Edwards, whose political career could be at an end if he fails to win Iowa, is her most aggressive rival. At campaign stops, he tries to play on voter doubts about her trustworthiness and criticizes her for siding with President Bush and Vice President Dick Cheney on Iran.

But Edwards, who finished a close second to John Kerry in the caucuses four years ago, has slipped in recent months, after leading in the early polls. Some of his supporters are turning to Clinton, who has put together what might be the most extensive organizing effort this state has seen.

A clear-cut Clinton victory in the caucuses would virtually assure her the nomination, many analysts and Democratic politicians have said, since she currently leads in New Hampshire, which is expected to hold its primary Jan. 8, just five days after Iowa.

In her speech to the partisan crowd in Des Moines, she drew an implicit contrast with Obama, who is less than halfway through his freshman Senate term, and her own years as first lady and, since 2001, as a senator from New York.

Vowing to "turn up the heat" on the Republicans in next year's election, Clinton argued that she has what it takes to end the war in Iraq and fix many of the nation's toughest problems, including overhauling the health care system.

"Change is just a word if you don't have the strength and experience to make it happen," she said in her Saturday night speech.

Her opponents have accused Clinton of ducking tough questions, a line of attack fed by her refusal, in a recent TV debate, to clearly state her position on giving driver's licenses to illegal immigrants.

In her speech, Clinton responded by saying that "there are some who will say they don't know where I stand. Well, I think you know better than that. ... I stand with you," drawing loud cheers.

In spite of her position as the Democratic front-runner, much of Clinton's support remains soft -- though polls indicate that, in most cases, she has more solid backing than her rivals.

Interviews with voters at Iowa campaign events illustrated some of the reasons for those doubts, including the driver's license question (she says she "broadly" supports efforts by states to deal with problems caused by illegal immigration, such as unlicensed drivers).

"It made me reassess a little bit," said Jerry Pierson, 67, of Laurel, a retired factory worker, who doesn't like the idea.

Audrey Musgrove, 69, of Sully, a retired public school secretary, thinks Clinton would make a good president but added, "I just don't know if I want to hear all that baggage for another four years."

Musgrove and Pierson came to hear Clinton discuss her energy plans and answer questions from voters at a Newton, Iowa, biodiesel plant. The event became an embarrassment for Clinton several days later, after the student newspaper at nearby Grinnell College reported that a campaign aide had planted a question about global warming with a student in the audience, then prompted Clinton to call on her. Clinton's campaign confirmed the report, after initially denying it.

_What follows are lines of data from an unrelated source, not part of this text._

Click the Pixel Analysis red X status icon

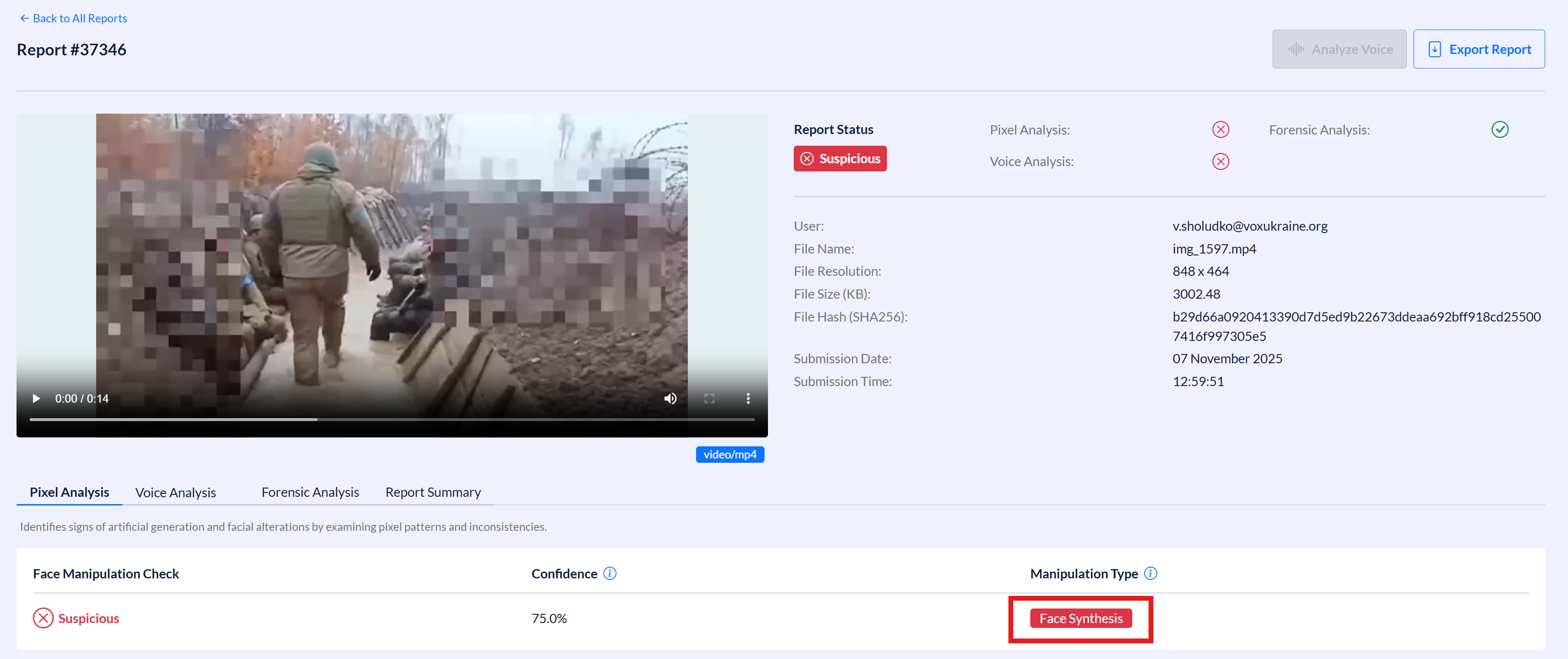(1220, 130)
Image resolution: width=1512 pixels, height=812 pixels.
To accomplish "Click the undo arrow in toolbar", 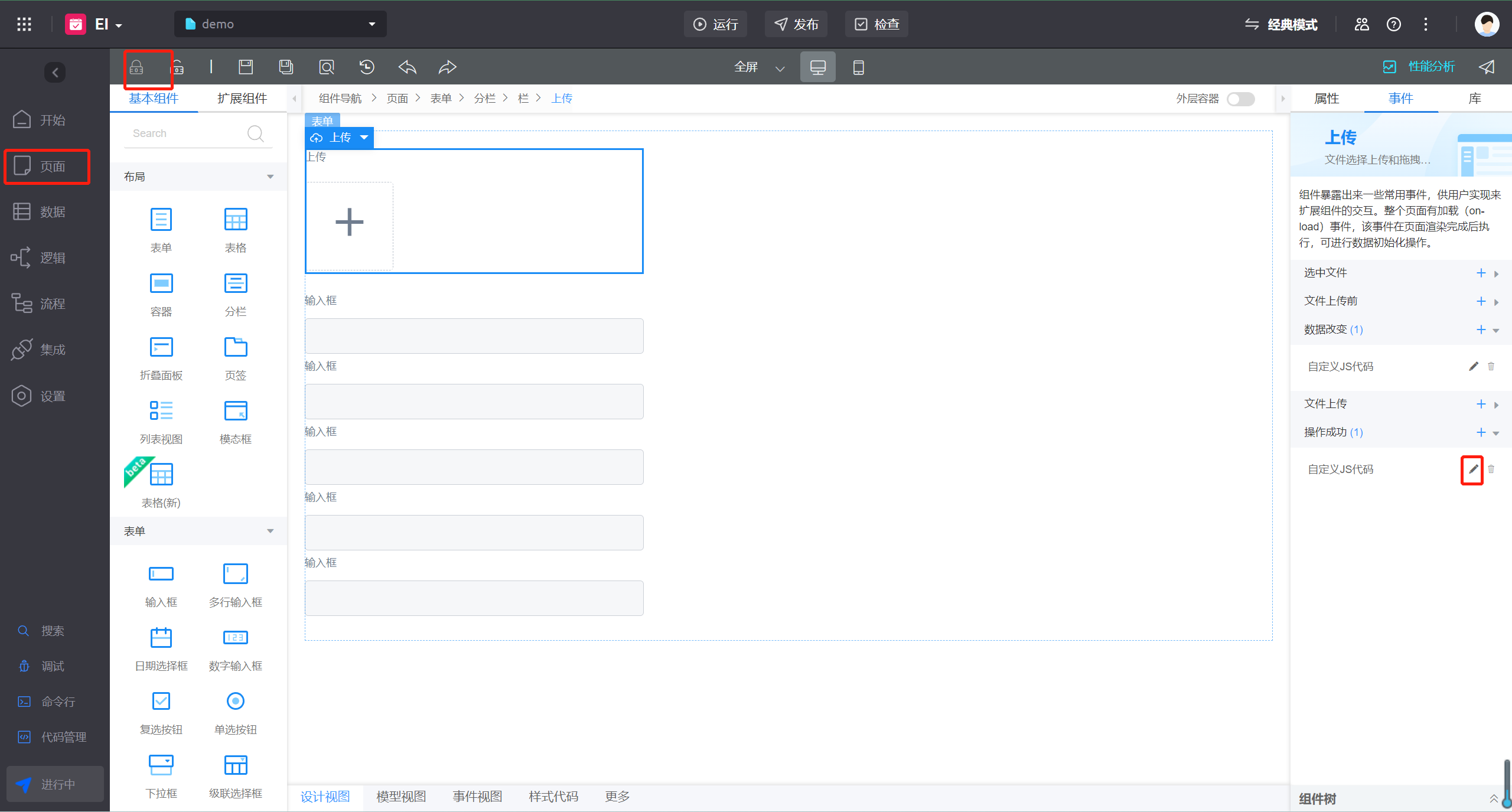I will click(407, 67).
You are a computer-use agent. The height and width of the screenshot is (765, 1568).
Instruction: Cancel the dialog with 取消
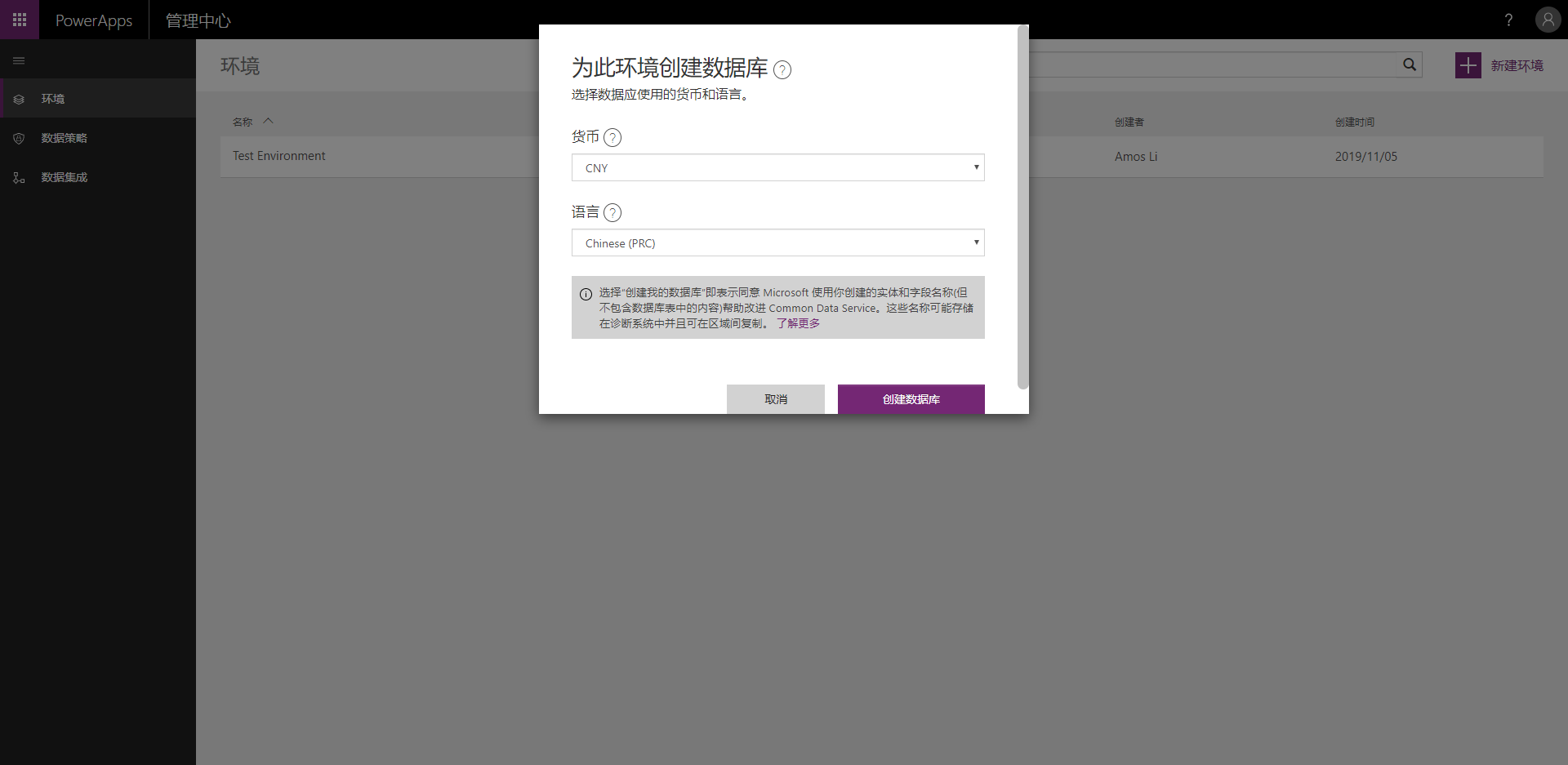775,399
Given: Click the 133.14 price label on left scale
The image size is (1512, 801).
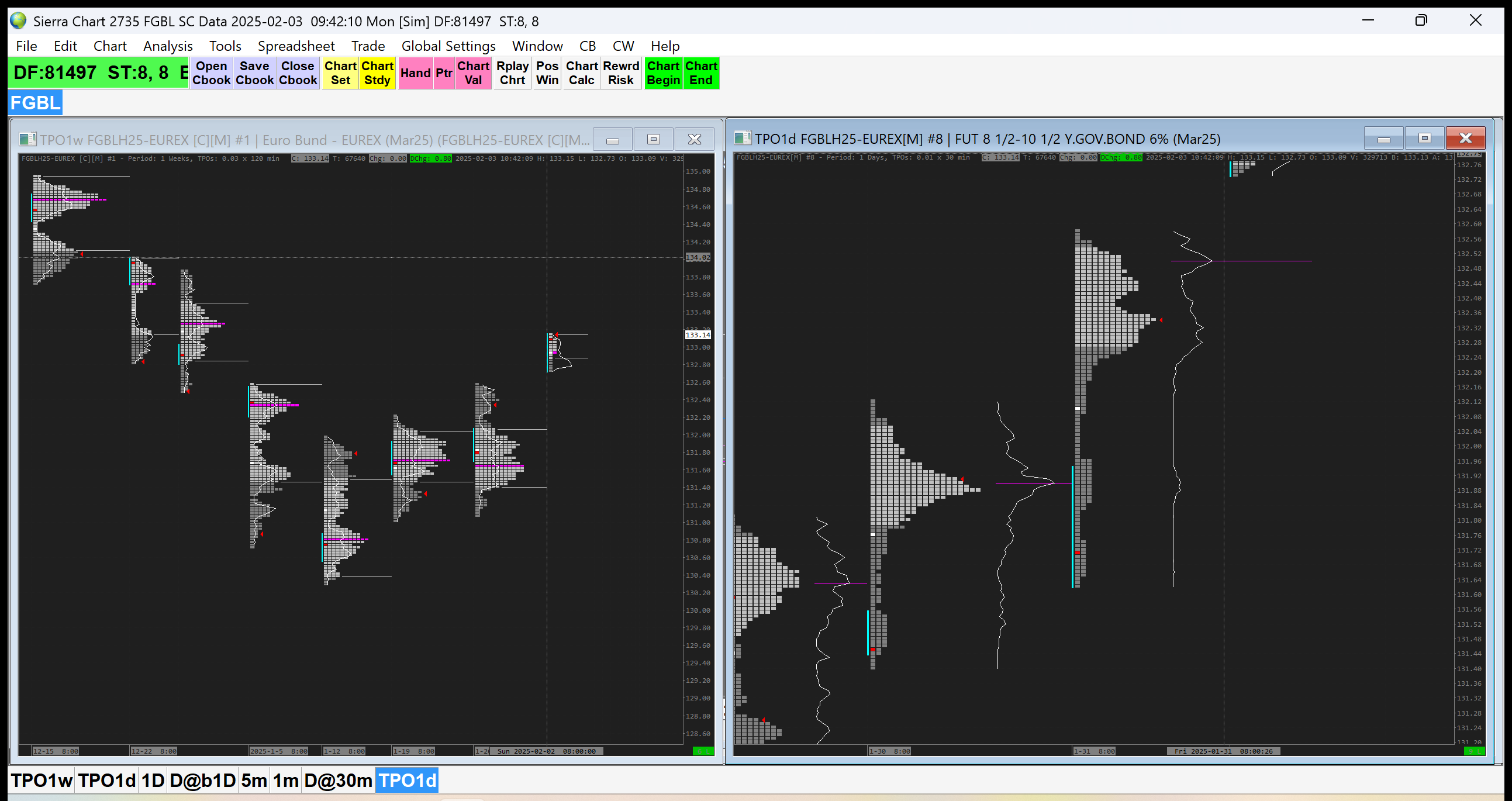Looking at the screenshot, I should pos(698,334).
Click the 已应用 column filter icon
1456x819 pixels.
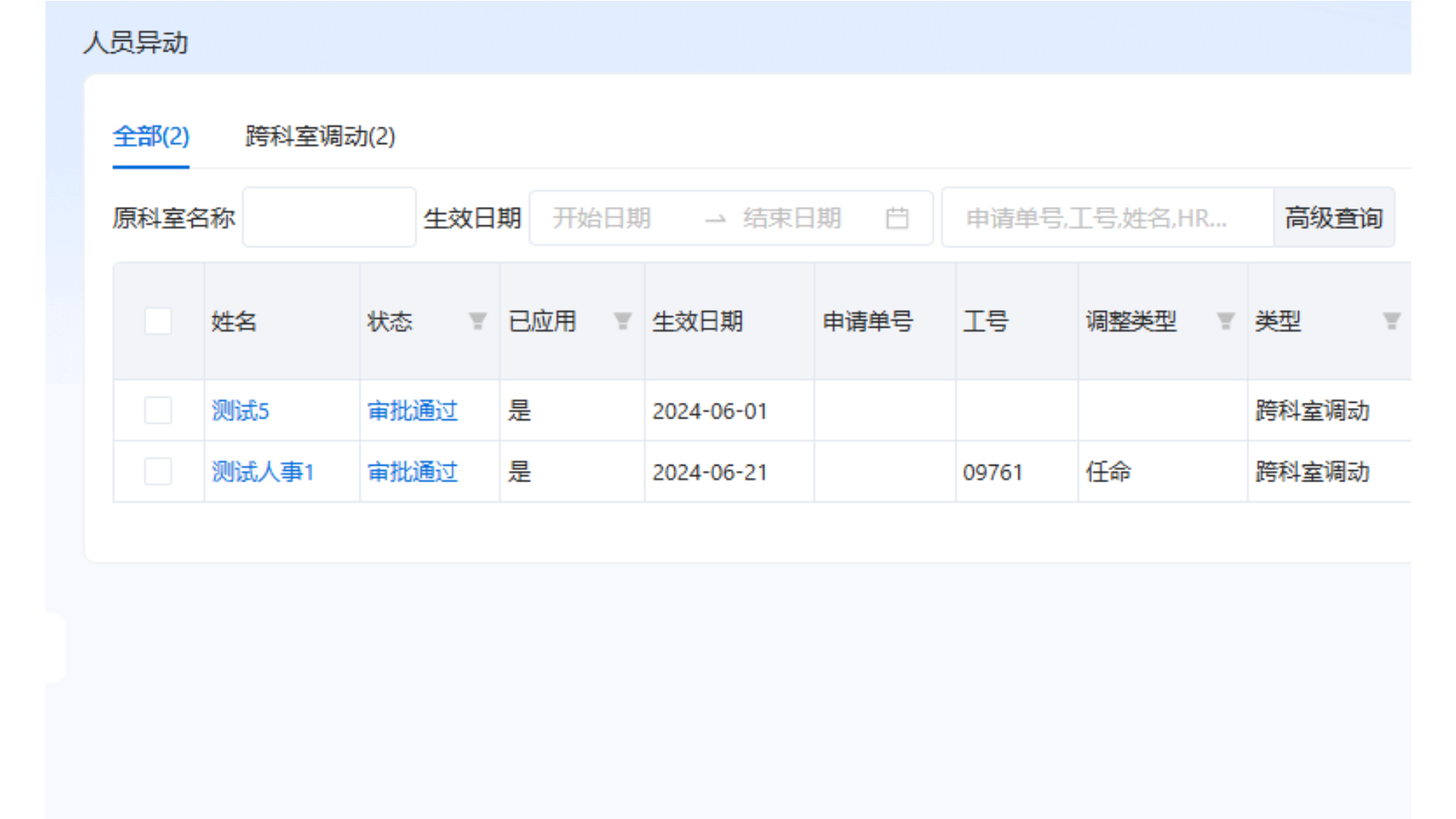(623, 322)
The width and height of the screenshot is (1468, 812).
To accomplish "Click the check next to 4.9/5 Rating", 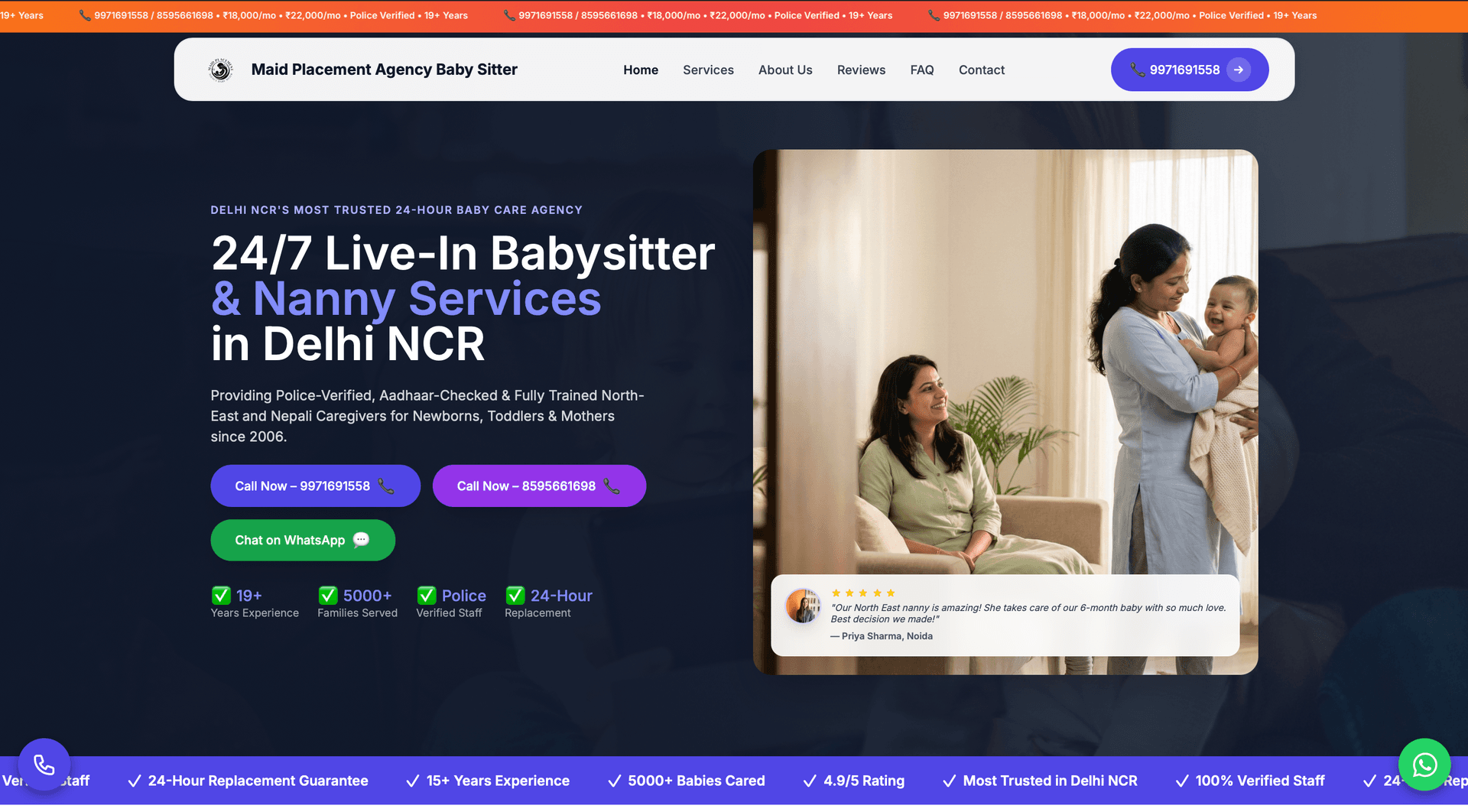I will (x=810, y=781).
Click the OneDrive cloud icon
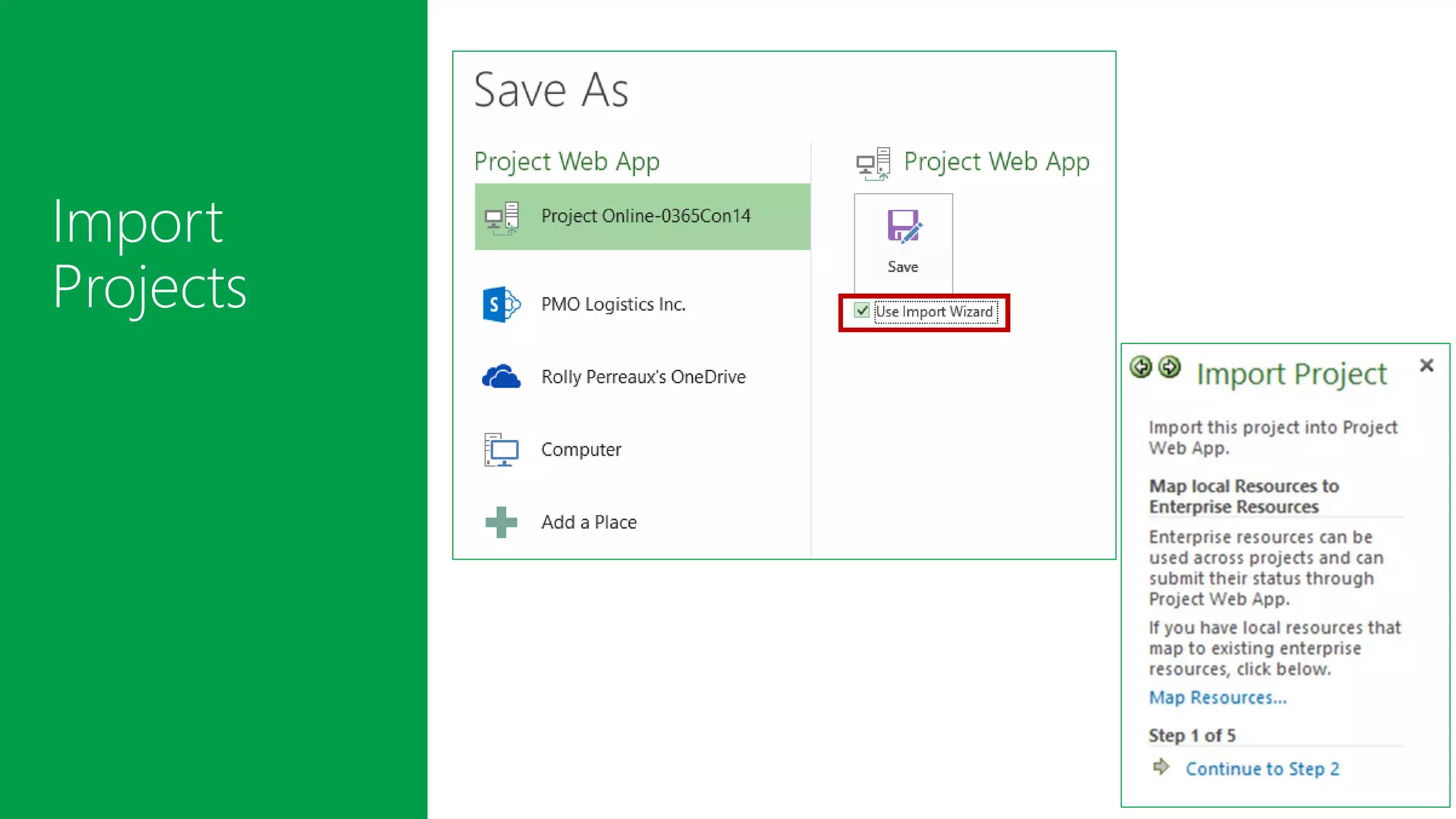The height and width of the screenshot is (819, 1456). (x=501, y=377)
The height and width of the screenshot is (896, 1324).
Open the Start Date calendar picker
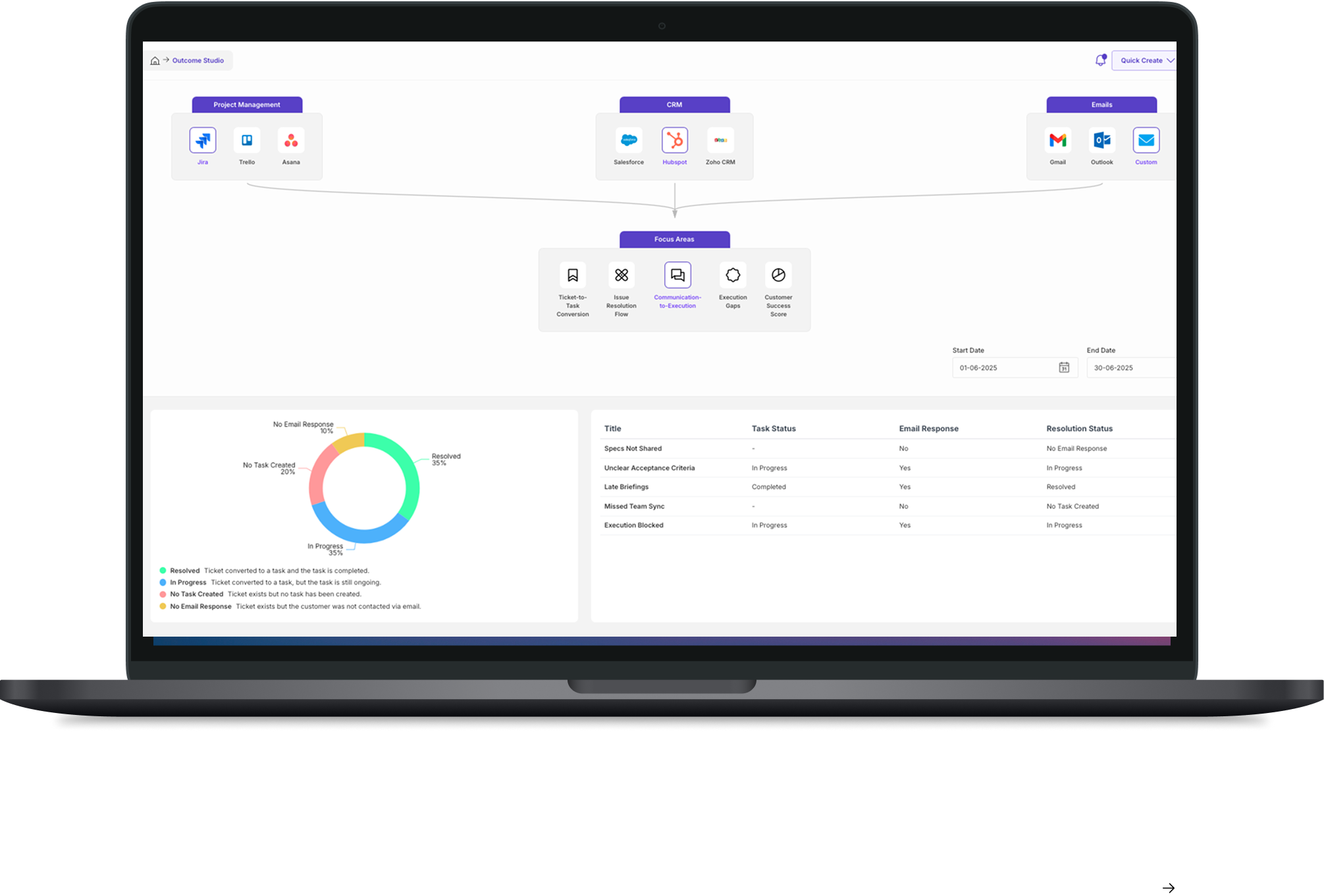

Other Democrats said they worry about whether she's too polarizing to win a general election or are re-evaluating their support in light of recent events.

Fereleen Acton, 67, who lives on a farm near Rippey, Iowa, says she's undecided after initially favoring Clinton.

"I liked her till she gave Bush that vote on Iraq," she said.

Ann Valenta, 60, of Solon, a retired high school Spanish teacher, thinks Clinton is "very savvy," adding, "I am concerned, though, because she is very polarizing."

She and her husband, Steve, came to hear Clinton at a restored dairy barn in Amana, a 19th-century commune founded by German Pietists, who believed that the holy spirit could inspire individuals to speak.

Clinton delivered remarks from a small stage surrounded by hay bales and tiny American flags, then invited questions.

"I watched the last debate, and I was troubled about your answer, you know the one," said supporter Maria Conzemius, a former social worker from Iowa City. "I know what your problem was. You were thinking in the present. You're thinking in terms of, Bush has not fixed our borders, what do we do with all these people who don't have a license?"

"That was a good answer. You should have been with me at the debate," responded Clinton, who explained her stance on immigration without mentioning driver's licenses, then cut off further questions.